Brief 1: According to the abstract on incidental findings in pediatric neuroimaging research, in which scenario can incidental findings meet the minimal risk standard?
Brief 2: Summarize the abstract on incidental findings in pediatric neuroimaging research in two sentences.
Brief 3: What keywords are listed in the abstract on incidental findings in pediatric neuroimaging research?
(Passage provided Opens)
Incidental Findings and the Minimal Risk Standard in Pediatric Neuroimaging Research
Ethics, Pediatric, Neuroimaging, Incidental Findings, MRIs, Medical Research
In the present paper, we revisit the minimal risk standard to identify an appropriate benchmark for the nature and magnitude of risk associated with incidental findings (IFs). We review the limited published information on IFs in healthy children who have participated in magnetic resonance (MR) neuroimaging research to date in order to determine the spectrum and frequency of reported IFs. We then categorize IFs broadly according to their implications for participant health and discuss their management, including disclosure. We conclude that IFs in pediatric MR neuroimaging research can meet the minimal risk standard in the best-case scenario, but not in the worst-case scenario. The true risk associated with IFs likely lies somewhere between these two extremes, with IFs distributed among the categories of benefit, minor harm, and major harm in as-yet-unknown proportions. Much depends on the imaging protocol that researchers use and the degree of scrutiny to which they subject images. Much also depends on their approach to management, including diagnosis, disclosure, and referral.
Matthias Schmidt et al, "Incidental Findings and the Minimal Risk Standard in Pediatric Neuroimaging Research" (2015) 37:5 IRB: Ethics & Human Research 11.
(Passage provided Closes)
(Entries shown Opens)
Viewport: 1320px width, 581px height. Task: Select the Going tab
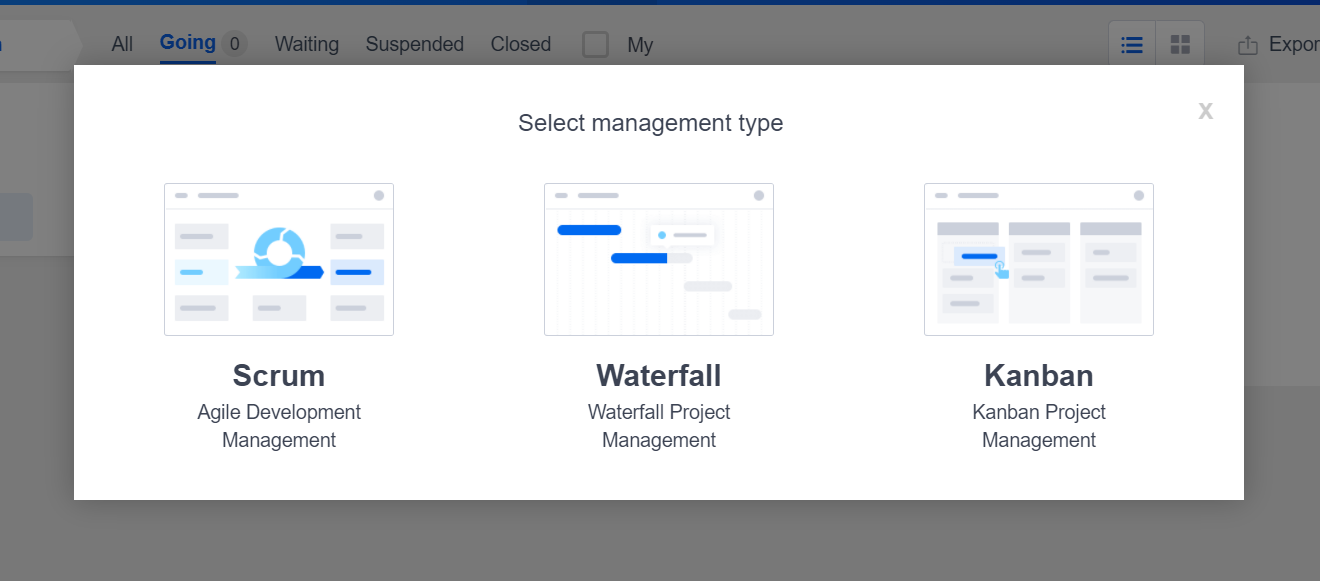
(Entries shown Closes)
(Entries shown Opens)
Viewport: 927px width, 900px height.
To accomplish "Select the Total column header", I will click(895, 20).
(Entries shown Closes)
Answer space 1: In the best-case scenario, but not in the worst-case scenario.

Answer space 2: The paper revisits the minimal risk standard, reviews published information on incidental findings in healthy children in MR neuroimaging research, categorizes those findings by their implications for participant health, and discusses their management, including disclosure. It concludes that such findings can meet the minimal risk standard in the best-case scenario but not the worst-case one, with the true risk depending on the imaging protocol, the scrutiny applied to images, and the approach to management.

Answer space 3: Ethics, Pediatric, Neuroimaging, Incidental Findings, MRIs, Medical Research